Bayesian filtering was proposed by Sahami et al. (1998) and gained attention
in 2002 when it was described in the paper A Plan for Spam by Paul Graham. Since then it has become a popular mechanism to distinguish
illegitimate
spam
email from legitimate
email. Many modern mail programs such as Mozilla Thunderbird implement Bayesian
spam filtering. Server-side email filters, such as SpamAssassin and ASSP, make
use of Bayesian spam filtering techniques, and the functionality is sometimes
embedded within mail server software itself.
Advantages
The advantage of Bayesian spam filtering is that it can be trained on a
per-user basis.
The spam that a user receives is often related to the online user's
activities. For example, a user may have been subscribed to an online newsletter
that the user considers to be spam. This online newsletter is likely to contain
words that are common to all newsletters, such as the name of the newsletter and
its originating email address. A Bayesian spam filter will eventually assign a
higher probability based on the user's specific patterns.

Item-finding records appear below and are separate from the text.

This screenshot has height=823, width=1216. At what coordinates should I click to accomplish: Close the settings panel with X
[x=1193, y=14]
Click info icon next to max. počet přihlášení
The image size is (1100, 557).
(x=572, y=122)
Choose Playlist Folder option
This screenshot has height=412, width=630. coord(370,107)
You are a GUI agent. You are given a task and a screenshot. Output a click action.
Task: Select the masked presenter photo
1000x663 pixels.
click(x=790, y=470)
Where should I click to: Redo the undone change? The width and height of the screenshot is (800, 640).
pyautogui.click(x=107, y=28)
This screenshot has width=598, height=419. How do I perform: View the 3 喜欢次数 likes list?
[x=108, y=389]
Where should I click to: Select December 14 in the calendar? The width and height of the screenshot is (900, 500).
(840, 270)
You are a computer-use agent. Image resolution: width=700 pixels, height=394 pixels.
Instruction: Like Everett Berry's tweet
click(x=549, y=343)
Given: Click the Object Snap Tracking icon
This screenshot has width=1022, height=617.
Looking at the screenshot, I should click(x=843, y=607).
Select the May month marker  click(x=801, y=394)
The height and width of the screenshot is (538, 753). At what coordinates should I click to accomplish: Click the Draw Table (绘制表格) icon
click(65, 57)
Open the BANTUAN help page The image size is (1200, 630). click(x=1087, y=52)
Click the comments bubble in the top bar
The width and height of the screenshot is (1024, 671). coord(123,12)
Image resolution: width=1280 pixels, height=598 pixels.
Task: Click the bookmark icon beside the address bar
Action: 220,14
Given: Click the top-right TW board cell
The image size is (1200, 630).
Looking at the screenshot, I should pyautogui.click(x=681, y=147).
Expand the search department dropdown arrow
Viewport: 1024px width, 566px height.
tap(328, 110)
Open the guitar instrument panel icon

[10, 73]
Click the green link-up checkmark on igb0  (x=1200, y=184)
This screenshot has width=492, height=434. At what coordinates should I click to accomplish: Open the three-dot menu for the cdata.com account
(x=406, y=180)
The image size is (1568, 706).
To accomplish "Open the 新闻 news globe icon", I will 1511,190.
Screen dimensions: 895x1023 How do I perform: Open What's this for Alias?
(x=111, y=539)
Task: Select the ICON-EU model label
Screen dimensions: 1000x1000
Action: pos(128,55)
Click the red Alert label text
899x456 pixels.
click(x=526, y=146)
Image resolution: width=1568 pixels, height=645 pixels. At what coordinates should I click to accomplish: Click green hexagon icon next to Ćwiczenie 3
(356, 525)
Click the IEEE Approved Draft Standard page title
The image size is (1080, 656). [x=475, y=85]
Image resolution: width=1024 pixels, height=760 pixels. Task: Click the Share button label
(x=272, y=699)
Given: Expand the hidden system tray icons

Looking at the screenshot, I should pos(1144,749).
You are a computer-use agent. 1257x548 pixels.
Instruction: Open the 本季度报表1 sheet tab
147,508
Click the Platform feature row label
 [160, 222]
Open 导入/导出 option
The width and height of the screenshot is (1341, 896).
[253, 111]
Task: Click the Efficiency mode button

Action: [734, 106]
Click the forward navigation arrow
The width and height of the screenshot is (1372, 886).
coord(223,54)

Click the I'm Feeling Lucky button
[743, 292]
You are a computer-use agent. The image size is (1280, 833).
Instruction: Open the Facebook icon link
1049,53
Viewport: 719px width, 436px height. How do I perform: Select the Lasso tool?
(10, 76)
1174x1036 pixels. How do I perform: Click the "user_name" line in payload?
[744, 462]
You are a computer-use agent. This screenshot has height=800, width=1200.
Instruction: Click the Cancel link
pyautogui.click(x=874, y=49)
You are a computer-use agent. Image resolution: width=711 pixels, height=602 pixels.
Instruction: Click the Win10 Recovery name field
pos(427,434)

The legitimate e-mails a user receives will be tend to be different. For
example, in a corporate environment, the company name and the names of clients
or customers will be mentioned often. The filter will assign a lower spam
probability to emails containing those names.
The word probabilities are unique to each user and can evolve over time with
corrective training whenever the filter incorrectly classifies an email. As a
result, Bayesian spam filtering accuracy after training is often superior to
pre-defined rules.
It can perform particular well in avoiding false negatives, where legitimate
email is incorrectly classified as spam. For example, if the email contains the
word "Nigeria", which frequently appeared in a long spam campaign, a pre-defined
rules filter might reject it outright. A Bayesian filter would mark the word
"Nigeria" as a probable spam word, but would take into account other important
words that usually indicate legitimate e-mail. For example, the name of a spouse
may strongly indicate the e-mail is not spam, which could overcome the use of
the "Nigeria."
Some spam filters combine the results of both Bayesian spam filtering and
pre-defined rules resulting in even higher filtering accuracy. Recent
spammer
tactics include insertion of random innocuous words that are not normally
associated with spam, thereby decreasing the email's spam score, making it more
likely to slip past a Bayesian spam filter.
External links
References
- (Sahami et al., 1998): M. Sahami, S. Dumais, D. Heckerman, E. Horvitz:
A Bayesian approach to filtering junk e-mail, AAAI'98 Workshop on
Learning for Text Categorization, 1998.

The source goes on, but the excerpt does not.